Review: Final Exam (1981)
Directed by: Jimmy Huston
Starring: Cecile Bagdadi, Joel S. Rice, DeAnna Robbins
Written by: Jimmy Huston
Music by: Gary S. Scott
Country: United States
Available on: Blu-ray (Scream Factory)
IMDb
Although writer/director Jimmy Huston’s Final Exam was released right in the middle of the Golden Age of the slasher film, it’s doing something a bit different. Huston makes the brave choice to cast aside the beheadings, disembowelments, genital mutilations, ample fornications, extraneous shower scenes, and foreboding mystery around the killer’s identity usually employed by his colleagues. As a result, this flick, about a bunch of college students studying for their final exam who end up hunted by a killer, can be a laborious affair.
Though there’s less focus on the sordid goings on at a college campus ridden with impetuous and horny young adults and their bloodthirsty stalkers, Final Exam does excel in a couple of areas that differentiate it from the slasher field. Primarily, Huston invests some time and energy into character development, to such a degree that there’s a very long stretch in the middle in which nothing’s really happening except pleasant banter between the students (and a frat-initiated faux school shooting that has aged like a jug of milk in a dumpster in August). Though the script falls short of making anyone legitimately interesting, everyone’s pretty A-OK, more well-meaning than you expect from college kids, and a couple layers deeper than typical murder fodder. The two main women, Courtney (Cecile Bagdadi) and her roommate Lisa (DeAnna Robbins), are adorable and amiable. Campus nerd “Radish” (Joel S. Rice) is sympathetic and just barely on the right side of nebbish. All in all, these folks are more tolerable than the louts usually thrust upon you, whose deaths you beckon beneath your breath.
Secondly, Gary S. Scott’s score is one of the best written for a slasher, a subgenre known for its reliance on music. His creepy, icy piano-laced cues are up there with stuff like Carpenter’s immortal score for Halloween (1978), Ralph Jones’ lo-fi gothic bombast in The Slumber Party Massacre (1982), or Richard Band’s darkly whimsical work on The House on Sorority Row (1982). Although not a ton actually happens through most of the runtime, Scott’s crawling, menacing arpeggios, combined with Huston’s assured direction and fairly keen eye for ominous trappings, keep you thinking something horrible’s bound to occur at any moment.
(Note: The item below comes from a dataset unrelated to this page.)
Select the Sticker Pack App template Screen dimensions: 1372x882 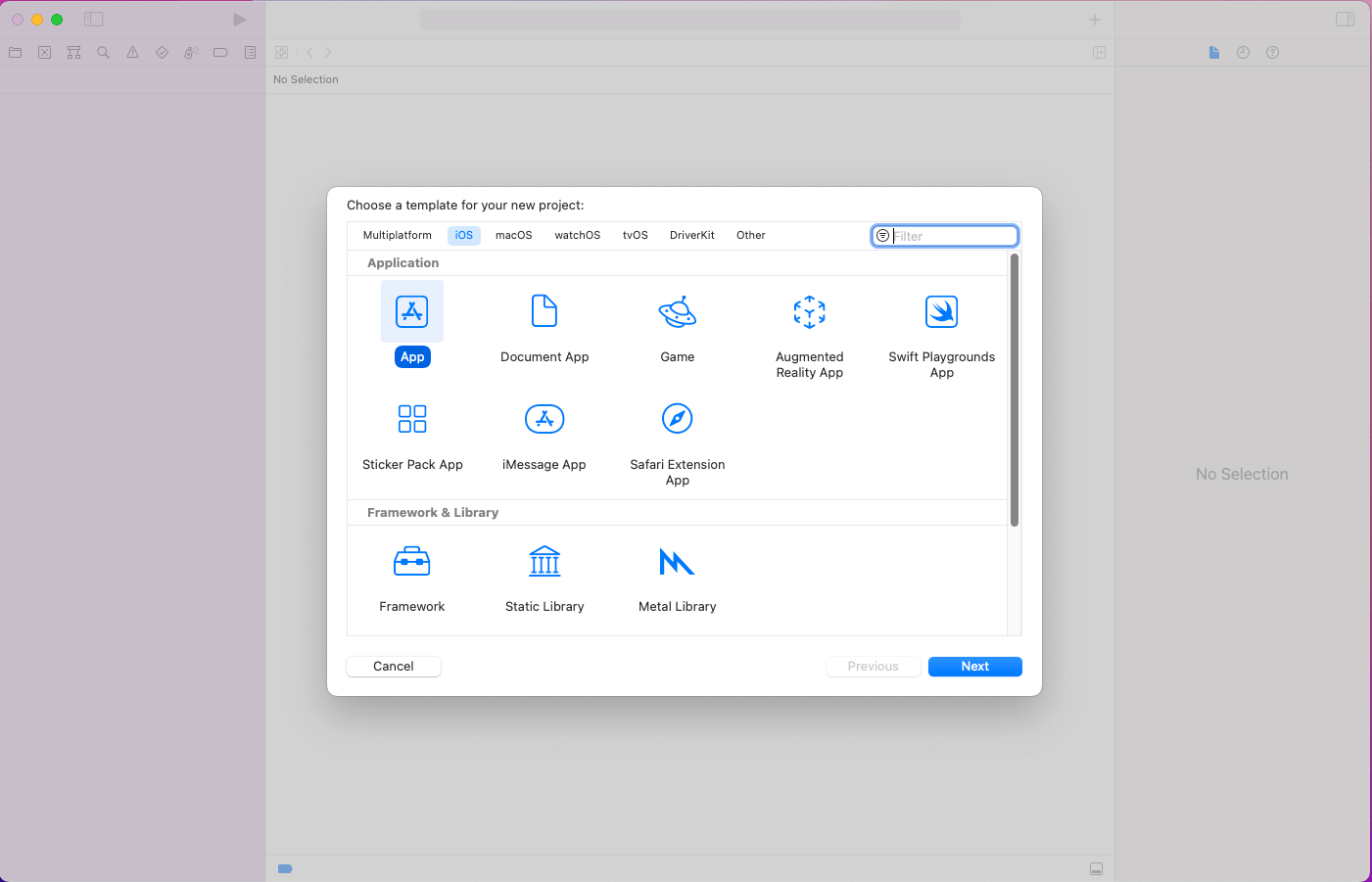tap(412, 420)
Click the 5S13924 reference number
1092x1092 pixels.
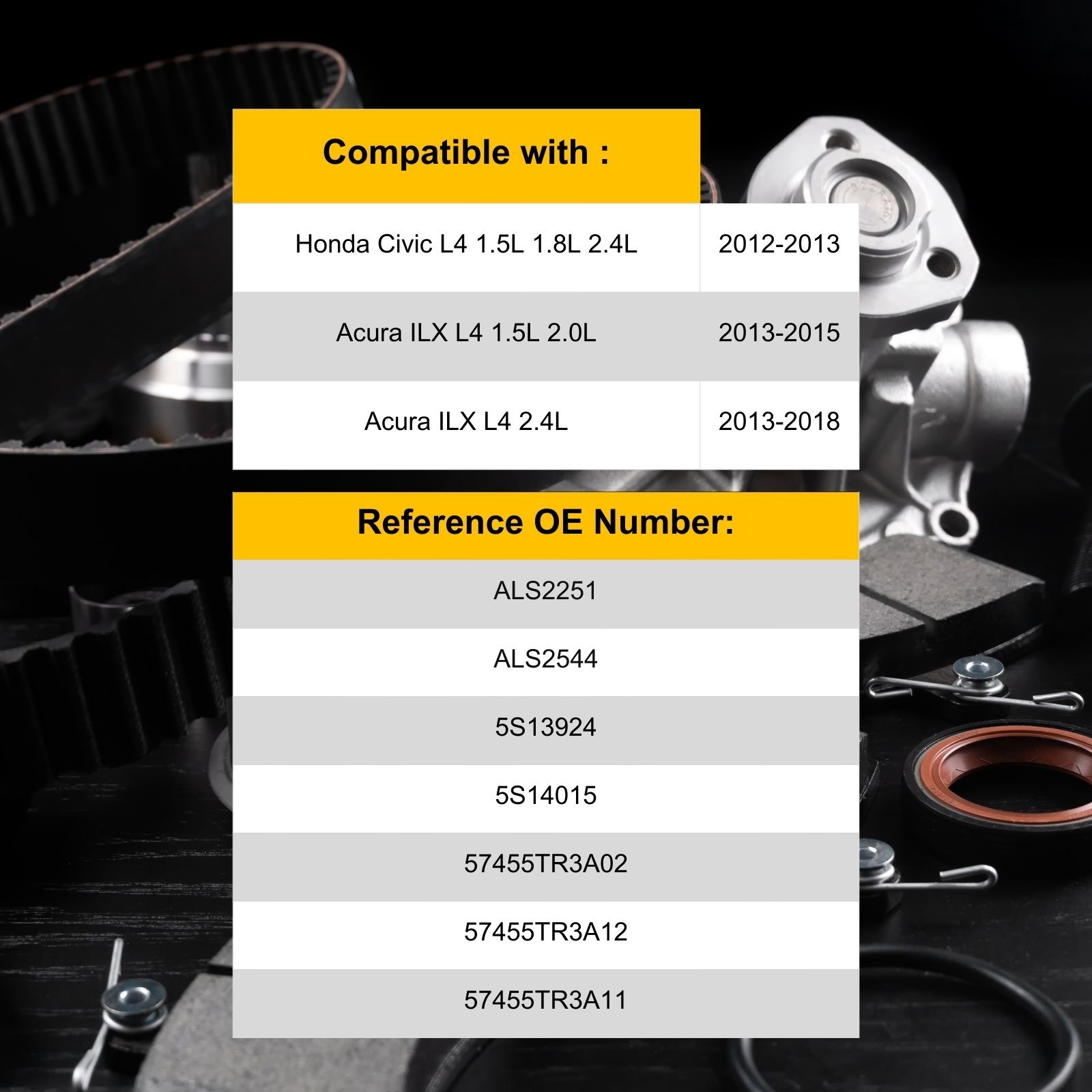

Although I like Final Exam more than a lot of people, I can’t quite report that its emphasis on characterization and atmosphere over the core slasher principles is a success. The film does its well-intentioned best to mask the lack of stabby-stabs but eventually you’ll wonder whether there’s to be any goddamn slashing in this slasher. When the slashes finally occur, they’re rote and carried out not by a deformed psychopath with a terrifying mask and a twisted, tragic backstory but a husky guy with a mullet and a barn coat who can catch arrows with his bare hands. Dude has no name, no relation to anyone he’s impaled or choked, and no discernible motivation. He’s just a guy who enjoys stabbing college kids who really needed a B+ on their American History final. None of this is spoilery since his boring-ass face is shown pretty early on. He’s Russ Thorn without the swag full-body denim or phallic symbolism.
Long story shorter: Jimmy Huston knows how to sow and sustain suspense but no clue how to pay it off. As a result, Final Exam ends up an aggravatingly “fine” slasher on the precipice of something so much better.